Specific interrelated determinants converge to create the higher probability of HIV infection among key populations (biological, social, structural). For example, key populations are rendered vulnerable to HIV by discriminatory laws and politically driven policies, creating stressors that exacerbate risk for HIV acquisition and make the problem of HIV worse. In addition, the absence of protective laws and policies, and the failure of governments to uphold rights also enables the persistence of unchecked stigma and discrimination in healthcare and social service settings.

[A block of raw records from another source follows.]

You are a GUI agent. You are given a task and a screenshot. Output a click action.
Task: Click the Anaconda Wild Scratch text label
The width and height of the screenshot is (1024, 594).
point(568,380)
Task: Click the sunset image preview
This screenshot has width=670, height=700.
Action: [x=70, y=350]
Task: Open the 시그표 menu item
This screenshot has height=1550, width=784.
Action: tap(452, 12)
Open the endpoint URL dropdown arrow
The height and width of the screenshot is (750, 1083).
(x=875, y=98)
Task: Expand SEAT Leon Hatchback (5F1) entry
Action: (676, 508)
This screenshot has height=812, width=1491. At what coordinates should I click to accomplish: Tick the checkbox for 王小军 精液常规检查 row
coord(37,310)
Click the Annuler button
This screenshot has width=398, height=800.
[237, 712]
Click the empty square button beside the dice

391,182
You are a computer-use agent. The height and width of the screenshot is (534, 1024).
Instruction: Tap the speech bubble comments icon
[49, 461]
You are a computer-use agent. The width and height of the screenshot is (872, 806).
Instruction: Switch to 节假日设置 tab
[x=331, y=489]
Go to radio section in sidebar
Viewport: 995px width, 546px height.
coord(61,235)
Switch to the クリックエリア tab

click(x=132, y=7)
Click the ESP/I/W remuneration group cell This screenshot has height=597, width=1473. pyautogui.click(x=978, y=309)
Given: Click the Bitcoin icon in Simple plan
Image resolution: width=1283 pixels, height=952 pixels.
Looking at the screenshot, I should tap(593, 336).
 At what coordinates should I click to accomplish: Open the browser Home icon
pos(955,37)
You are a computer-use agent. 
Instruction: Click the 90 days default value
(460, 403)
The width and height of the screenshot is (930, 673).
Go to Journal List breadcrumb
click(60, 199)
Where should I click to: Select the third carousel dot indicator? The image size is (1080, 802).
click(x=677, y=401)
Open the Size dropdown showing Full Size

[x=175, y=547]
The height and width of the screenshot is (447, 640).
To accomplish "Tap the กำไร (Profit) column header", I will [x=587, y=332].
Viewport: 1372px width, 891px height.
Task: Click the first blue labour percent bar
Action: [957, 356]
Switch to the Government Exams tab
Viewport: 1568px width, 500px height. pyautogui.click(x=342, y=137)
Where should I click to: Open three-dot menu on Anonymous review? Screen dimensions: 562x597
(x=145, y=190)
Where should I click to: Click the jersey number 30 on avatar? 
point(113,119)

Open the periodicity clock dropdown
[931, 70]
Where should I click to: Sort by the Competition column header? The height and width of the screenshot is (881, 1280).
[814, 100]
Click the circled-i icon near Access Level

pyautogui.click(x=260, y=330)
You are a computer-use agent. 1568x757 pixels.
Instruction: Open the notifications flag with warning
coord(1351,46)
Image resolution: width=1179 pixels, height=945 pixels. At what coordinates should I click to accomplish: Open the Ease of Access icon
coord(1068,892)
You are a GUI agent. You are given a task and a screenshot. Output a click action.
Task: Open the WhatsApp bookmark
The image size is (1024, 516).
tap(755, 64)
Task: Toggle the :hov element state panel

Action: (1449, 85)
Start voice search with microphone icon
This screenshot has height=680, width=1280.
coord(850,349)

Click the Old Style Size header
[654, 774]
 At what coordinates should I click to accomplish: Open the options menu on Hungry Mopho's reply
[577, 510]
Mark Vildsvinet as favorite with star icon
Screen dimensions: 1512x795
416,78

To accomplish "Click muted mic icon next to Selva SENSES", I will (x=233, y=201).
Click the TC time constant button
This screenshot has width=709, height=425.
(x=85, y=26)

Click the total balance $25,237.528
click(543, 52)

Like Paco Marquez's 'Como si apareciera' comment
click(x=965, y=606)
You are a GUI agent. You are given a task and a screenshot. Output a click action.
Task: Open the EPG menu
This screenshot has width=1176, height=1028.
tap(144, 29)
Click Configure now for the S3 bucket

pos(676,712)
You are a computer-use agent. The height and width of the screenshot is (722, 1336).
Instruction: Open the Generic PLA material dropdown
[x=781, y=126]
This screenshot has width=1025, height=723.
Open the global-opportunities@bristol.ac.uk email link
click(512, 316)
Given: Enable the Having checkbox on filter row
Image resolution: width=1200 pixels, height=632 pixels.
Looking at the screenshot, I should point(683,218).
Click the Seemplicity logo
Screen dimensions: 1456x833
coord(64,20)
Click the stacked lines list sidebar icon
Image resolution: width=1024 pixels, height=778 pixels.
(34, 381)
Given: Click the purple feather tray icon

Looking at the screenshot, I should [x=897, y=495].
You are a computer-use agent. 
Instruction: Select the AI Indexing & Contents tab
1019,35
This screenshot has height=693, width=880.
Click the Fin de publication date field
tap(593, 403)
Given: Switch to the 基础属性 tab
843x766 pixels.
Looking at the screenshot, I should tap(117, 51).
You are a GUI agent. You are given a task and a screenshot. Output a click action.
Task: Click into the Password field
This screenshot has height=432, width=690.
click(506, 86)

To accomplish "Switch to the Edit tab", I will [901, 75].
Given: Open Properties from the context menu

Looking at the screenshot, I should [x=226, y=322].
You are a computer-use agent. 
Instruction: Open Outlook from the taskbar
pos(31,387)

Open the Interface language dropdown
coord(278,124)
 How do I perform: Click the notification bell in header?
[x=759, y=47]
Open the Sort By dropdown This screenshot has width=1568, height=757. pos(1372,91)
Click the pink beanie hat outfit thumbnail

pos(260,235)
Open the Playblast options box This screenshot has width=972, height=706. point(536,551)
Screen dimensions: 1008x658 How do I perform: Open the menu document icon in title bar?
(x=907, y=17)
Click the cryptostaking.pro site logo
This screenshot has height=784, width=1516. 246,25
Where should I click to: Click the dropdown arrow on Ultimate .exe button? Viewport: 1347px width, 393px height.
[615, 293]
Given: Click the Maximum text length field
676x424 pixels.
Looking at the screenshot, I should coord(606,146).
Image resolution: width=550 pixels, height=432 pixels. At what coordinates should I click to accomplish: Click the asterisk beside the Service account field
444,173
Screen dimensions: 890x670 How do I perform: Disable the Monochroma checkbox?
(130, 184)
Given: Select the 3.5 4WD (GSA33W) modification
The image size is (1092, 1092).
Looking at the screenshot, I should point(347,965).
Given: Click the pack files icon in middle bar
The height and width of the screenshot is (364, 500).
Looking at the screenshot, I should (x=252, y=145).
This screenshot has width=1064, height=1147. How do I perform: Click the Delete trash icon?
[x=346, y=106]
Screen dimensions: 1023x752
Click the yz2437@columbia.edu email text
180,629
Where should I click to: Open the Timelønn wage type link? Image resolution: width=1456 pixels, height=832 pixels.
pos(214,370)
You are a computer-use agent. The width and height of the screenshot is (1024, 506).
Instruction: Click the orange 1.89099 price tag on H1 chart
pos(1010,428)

These barriers to healthcare means untreated sexually transmitted infections and therefore heightened risk for HIV infection and transmission.

Propelled by the introduction of powerful and life-saving antiretroviral medications, the increasingly bio-medicalized global HIV response challenges us to rigorously reimagine prevention. While this is a welcome development in the global response to HIV, access to medical interventions is hampered by the costs of medicines, healthcare, testing and monitoring, and the politics of funding. In addition, gay and bisexual men, people who use drugs, sex workers, and transgender people are not prioritized for antiretroviral treatment or are offered only a limited number of places in treatment programs because these groups are not seen as deserving. Moralistic decision-making about who should have access to treatment is common (e.g., the requirement of absolute abstinence from drug use as a condition for services).